▸ What you will do
Beginning with the line that contains "Viewport: 333px width, 837px height.", print each line to the end of the data exactly. Omit the pictures.

▸ Source data
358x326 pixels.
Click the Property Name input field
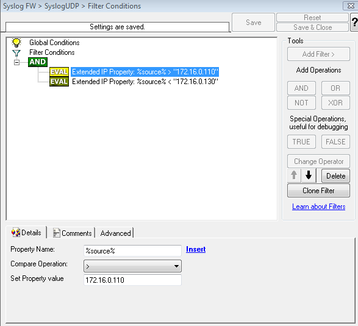[133, 251]
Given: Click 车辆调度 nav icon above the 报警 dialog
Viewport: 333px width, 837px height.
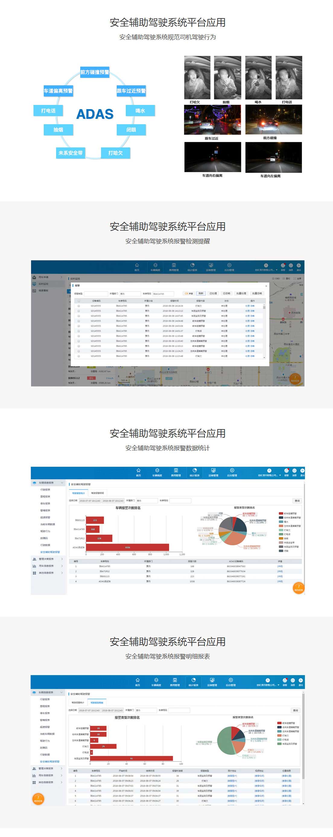Looking at the screenshot, I should 155,267.
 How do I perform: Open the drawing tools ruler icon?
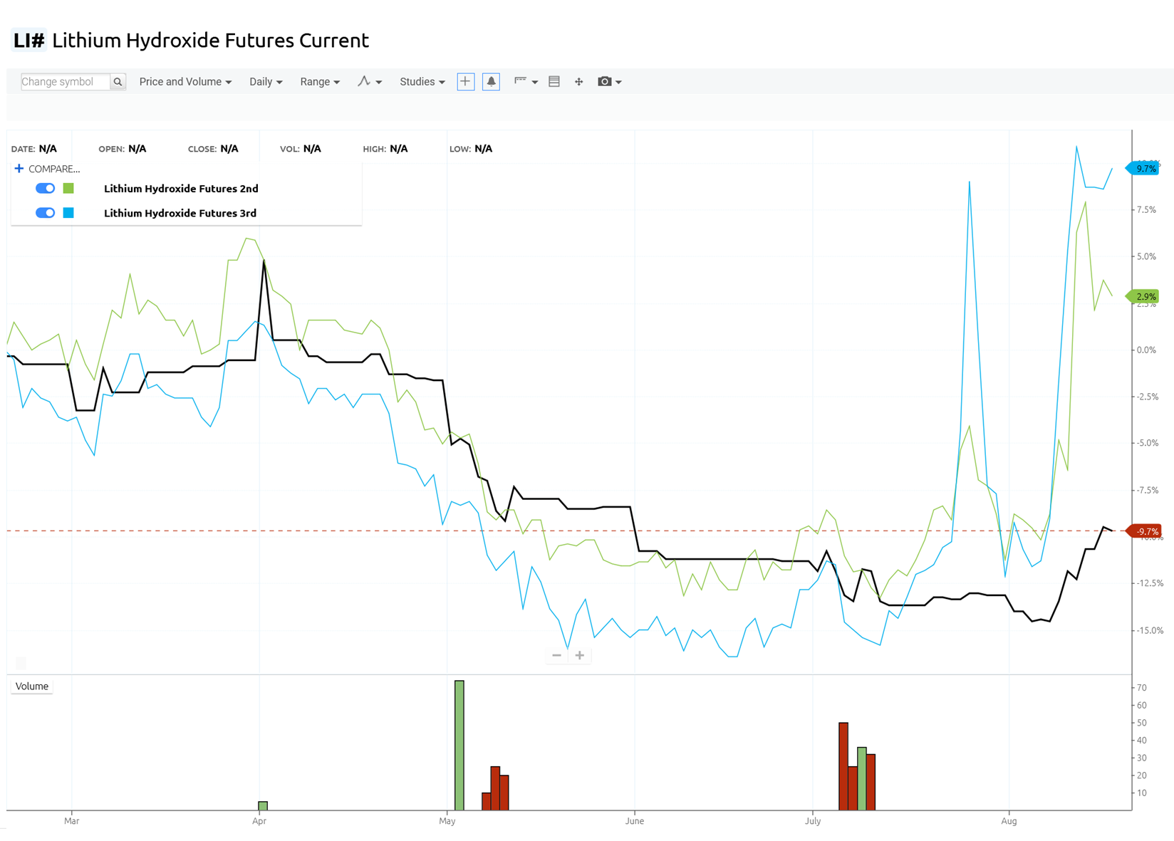tap(525, 82)
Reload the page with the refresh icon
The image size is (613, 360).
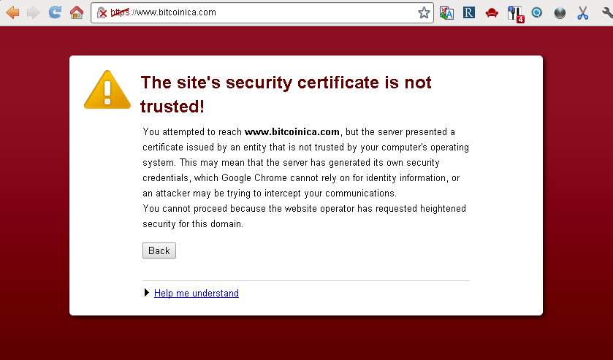[55, 12]
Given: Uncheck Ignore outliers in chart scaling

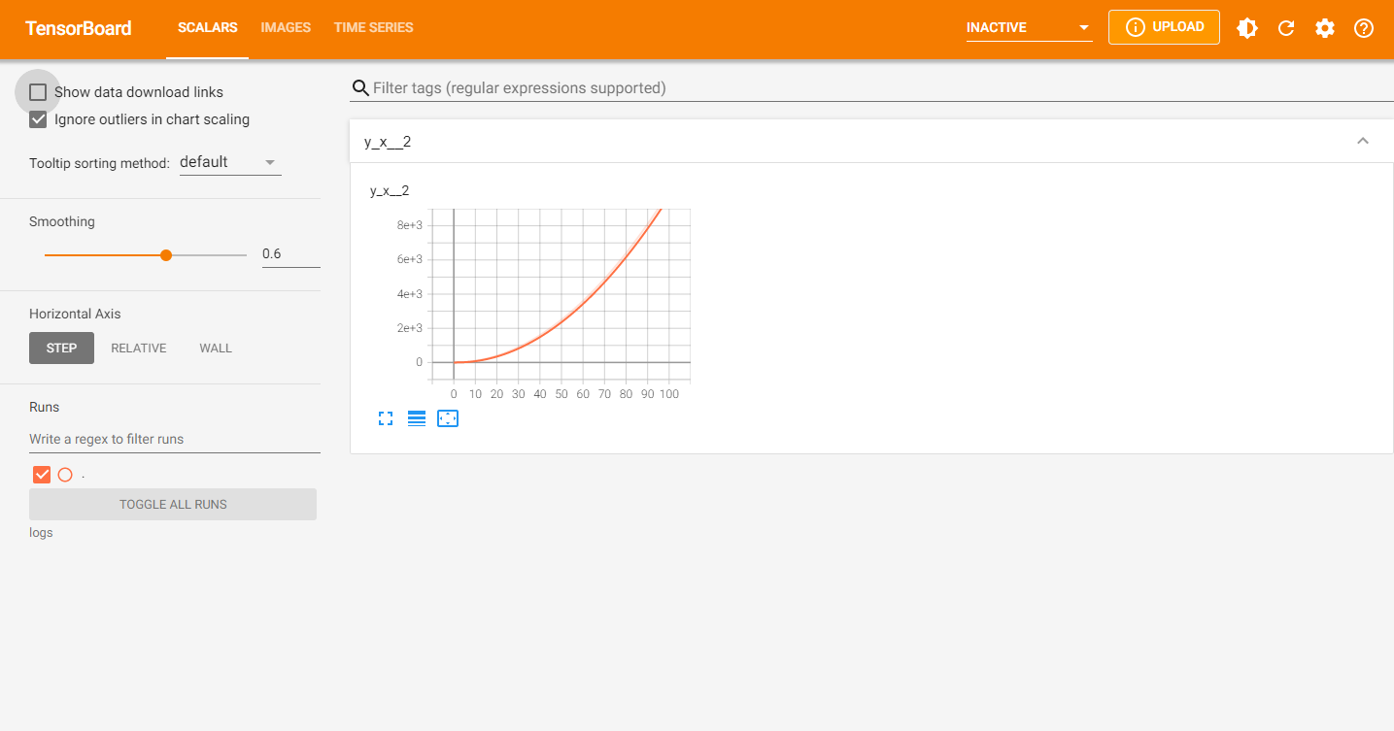Looking at the screenshot, I should coord(38,119).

▸ Written solution
Viewport: 333px width, 837px height.
Looking at the screenshot, I should 155,267.
 How do I perform: Open the drawing tools ruler icon?
tap(525, 82)
Reload the page with the refresh icon
The image size is (613, 360).
[55, 12]
Given: Uncheck Ignore outliers in chart scaling

Looking at the screenshot, I should coord(38,119).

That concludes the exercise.